Sanksi yang diterapkan Uni Eropa terhadap Moskow sejatinya merugikan blok itu sendiri, mengingat Rusia adalah salah satu pemasok utama UE. Sektor industri Jerman misalnya, kini terpaksa harus membeli gas alam dengan harga tiga kali lebih tinggi dibandingkan harga di AS, setelah menyetop pembelian dari Rusia. 

Sejauh ini, Brussel telah memberlakukan 11 paket sanksi terhadap Rusia atas operasi militernya di Ukraina. Jumlah pembatasan telah mencapai puluhan ribu. Di sisi lain, para pejabat UE dan AS juga berulang kali mengakui bahwa dampak dari sanksi tersebut terhadap Rusia tidak sebesar yang diharapkan. 

Asosiasi Industri: Sanksi Barat Gagalkan Rusia untuk Menyerah 

Sanksi Barat disebut telah gagal mencapai tujuan utama, yakni untuk mendestabilisasi Rusia dan ekonominya. Hal ini diungkapkan oleh Presiden Asosiasi Pengusaha Italia di Rusia, Vittorio Torrembini pada sela-sela Forum Ekonomi Eurasia di Samarkand. ‘’Jika tujuan sanksi (Barat) adalah untuk membuat Rusia bertekuk lutut, tujuan itu tidak tercapai,’’ ujar Torrembini seperti yang dilansir oleh RT.
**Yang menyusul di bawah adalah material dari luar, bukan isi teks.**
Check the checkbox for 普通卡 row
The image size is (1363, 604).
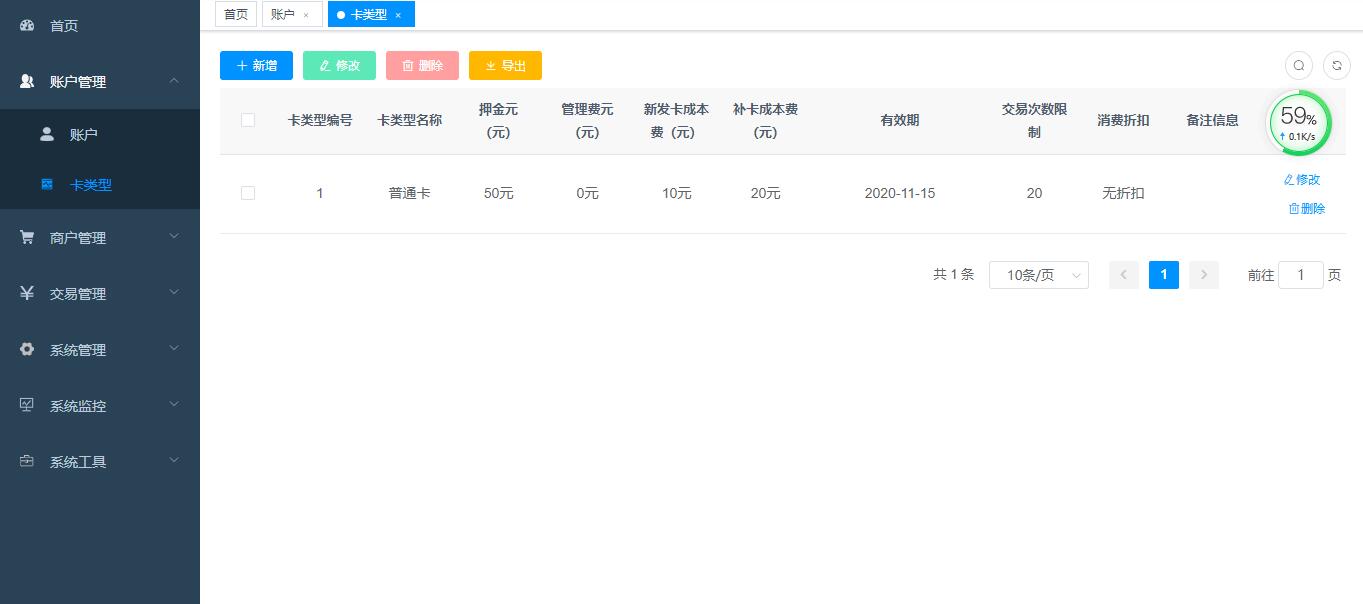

‘’Eropa menderita lebih banyak dari Rusia, akibat sanksi tersebut – orang miskin menderita, pengusaha yang kehilangan bisnis mereka, pekerja kehilangan pekerjaan mereka, orang-orang kehilangan daya beli karena biaya energi yang tinggi,’’ jelas pelaku bisnis itu. Menurut Torrembini, sudah saatnya bagi negara-negara dan pemerintah Barat ‘’untuk mengambil langkah-langkah lain’’ alih-alih terus menjatuhkan sanksi. Ia menyarankan, untuk mencoba memulai dialog dengan Moskow. ‘’Tanpa dialog, masalah Ukraina . . . tidak akan diselesaikan. Tanpa dialog, tidak akan terjadi apa-apa,’’ tegasnya.

Torrembini mencatat, bahwa bisnis dapat menjadi salah satu jalan di mana strategi kerja sama baru dapat dibentuk antara Rusia dan Uni Eropa. Dia mengatakan, bagaimanapun, bahwa saat ini banyak perusahaan Eropa ditekan untuk tidak mengejar proyek dengan Rusia. Namun, ia menambahkan, ‘’menghentikan bisnis seperti menghentikan air dengan tangan Anda’’ dan berharap bahwa kerja sama bisnis tidak akan terhambat oleh agenda politik. 

Sementara itu pada kesempatan berbeda di bulan September, lalu dimana Torrembini mengutarakan, bahwa hampir semua perusahaan Italia yang terpaksa meninggalkan pasar Rusia karena sanksi Barat, selama beberapa bulan terakhir berniat untuk kembali ke Moskow. Dia menambahkan, bahwa sekitar 110 perusahaan dari Italia masih menjalankan kapasitas produksi di negara yang terkena sanksi tersebut, sementara 150 telah mempertahankan kehadirannya di Rusia.